- **WHAT TO DO**: Render the records as a JSON list of strings, beginning with the line that contains "Where should I click to: Open" and continuing through the line that contains "pos(327,597)", with both lines included. Each line should be its own string, and blank lines should be left out.

** START ENTRIES SHOWN **

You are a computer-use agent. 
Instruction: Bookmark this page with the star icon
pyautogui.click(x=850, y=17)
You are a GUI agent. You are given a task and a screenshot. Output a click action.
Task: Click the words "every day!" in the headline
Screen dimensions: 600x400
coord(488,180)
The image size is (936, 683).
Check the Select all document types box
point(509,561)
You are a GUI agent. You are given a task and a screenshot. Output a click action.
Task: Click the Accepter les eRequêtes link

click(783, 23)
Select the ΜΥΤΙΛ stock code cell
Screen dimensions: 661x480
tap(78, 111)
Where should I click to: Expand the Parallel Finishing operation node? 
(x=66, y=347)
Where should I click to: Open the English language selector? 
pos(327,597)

** END ENTRIES SHOWN **
** START ENTRIES SHOWN **

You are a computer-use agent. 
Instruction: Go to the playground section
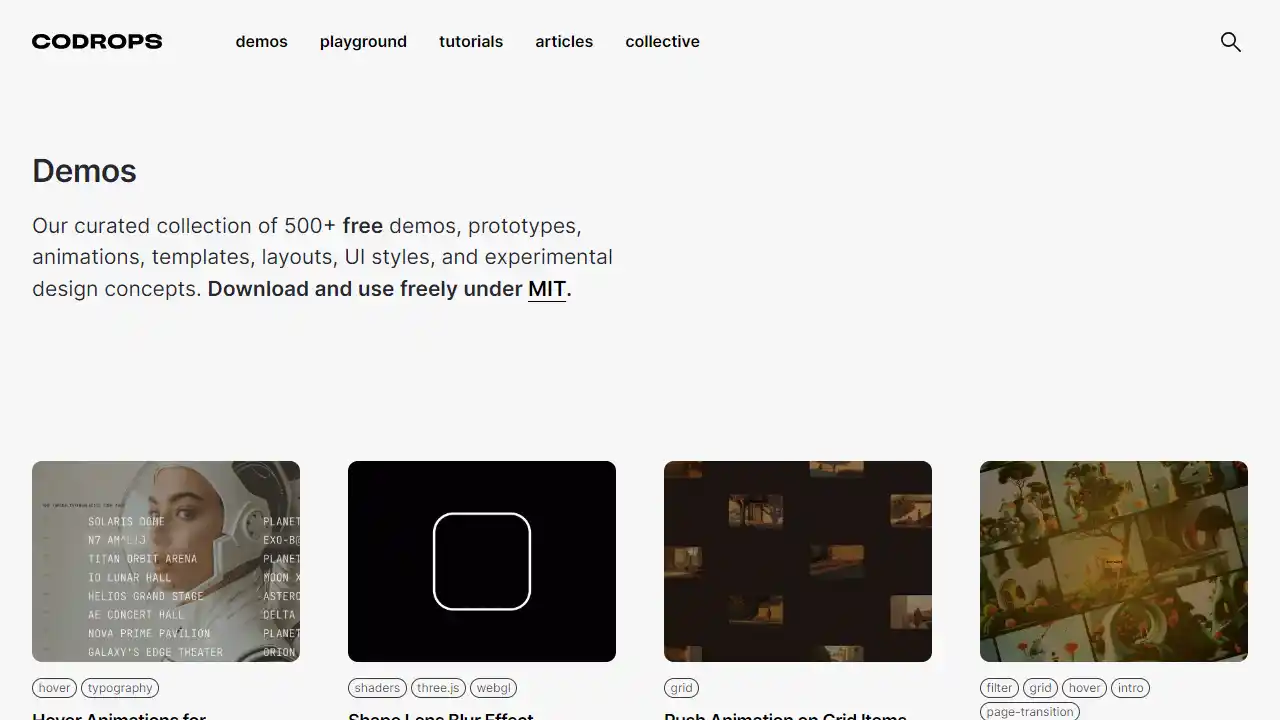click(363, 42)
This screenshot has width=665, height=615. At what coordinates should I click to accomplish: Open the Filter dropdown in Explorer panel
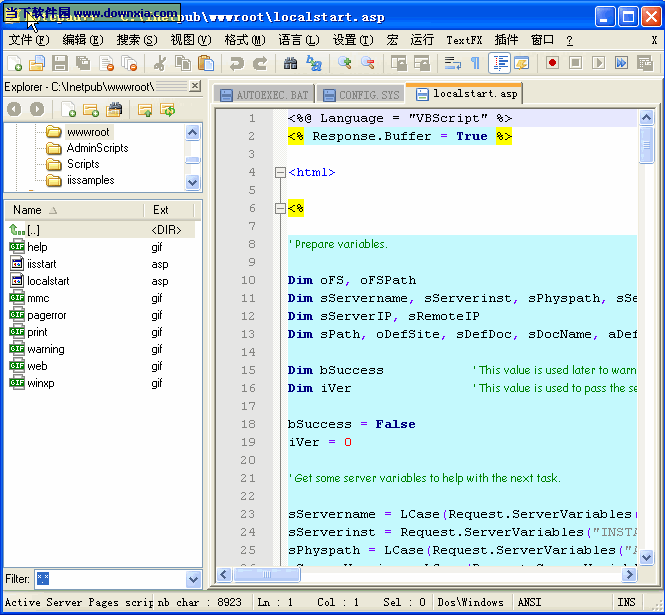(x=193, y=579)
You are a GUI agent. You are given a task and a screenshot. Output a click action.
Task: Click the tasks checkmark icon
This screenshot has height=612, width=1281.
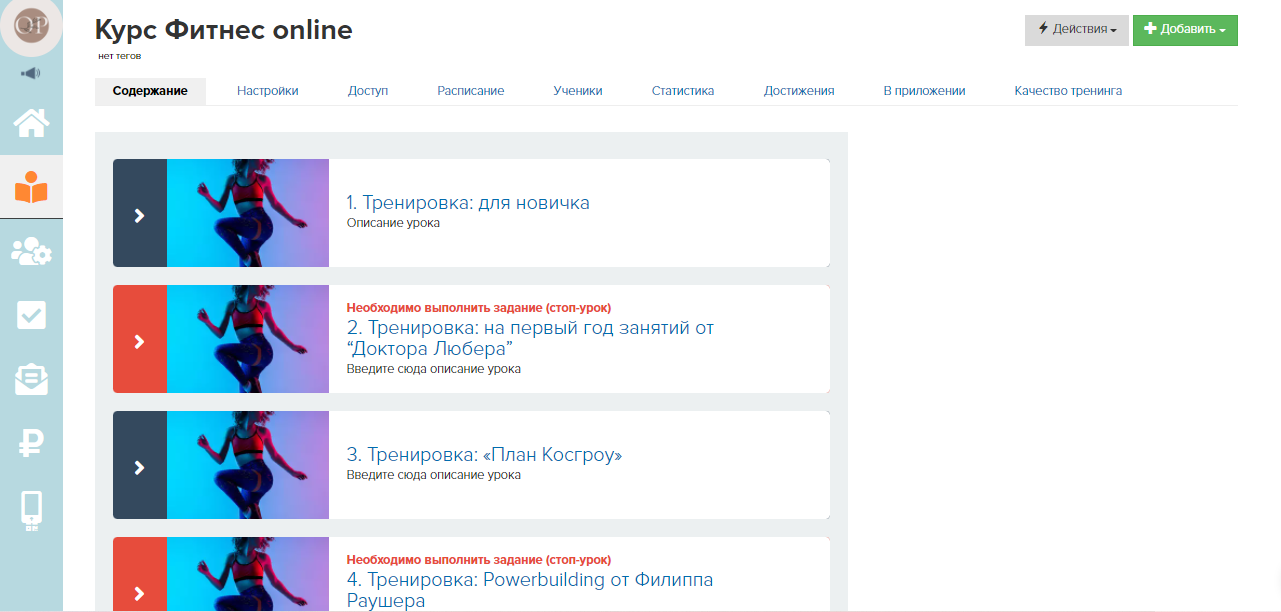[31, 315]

** END ENTRIES SHOWN **
** START ENTRIES SHOWN **

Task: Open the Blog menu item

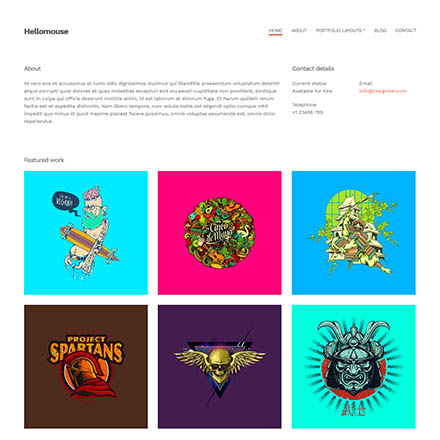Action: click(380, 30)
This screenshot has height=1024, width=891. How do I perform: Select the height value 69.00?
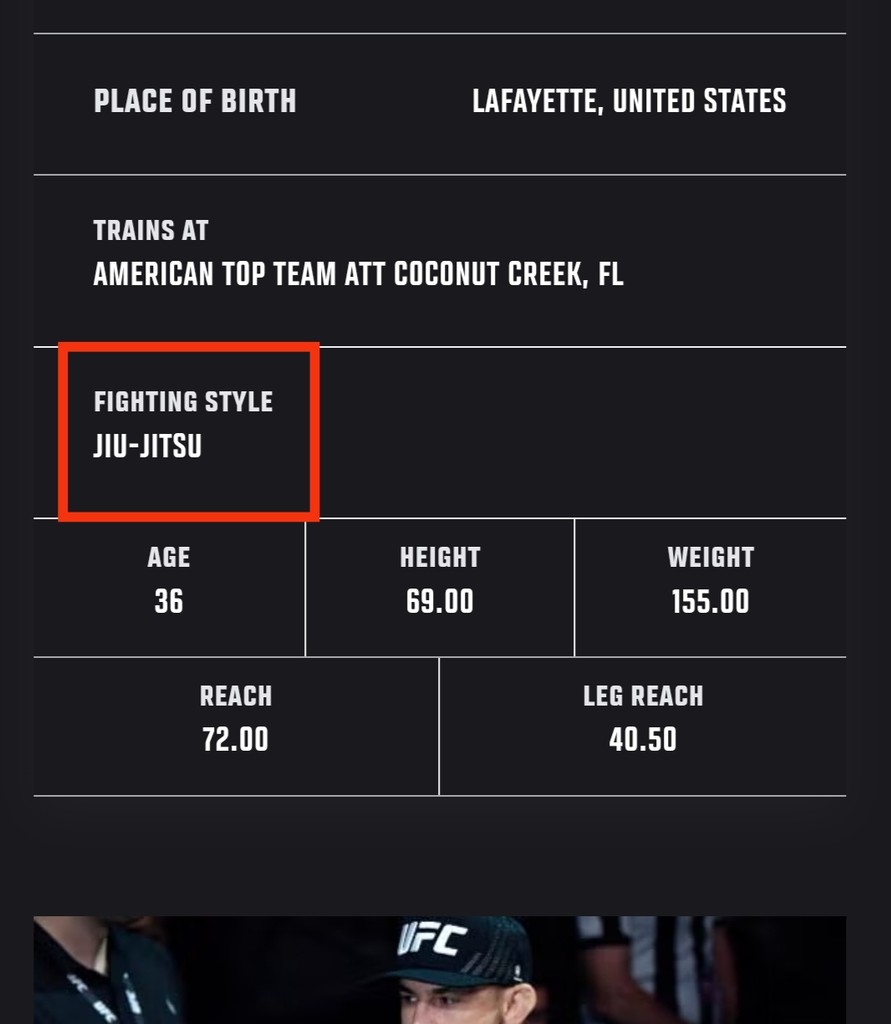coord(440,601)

** END ENTRIES SHOWN **

- **TASK RESULT**:
[
  "Where should I click to: Open the English language selector? ",
  "pos(327,597)"
]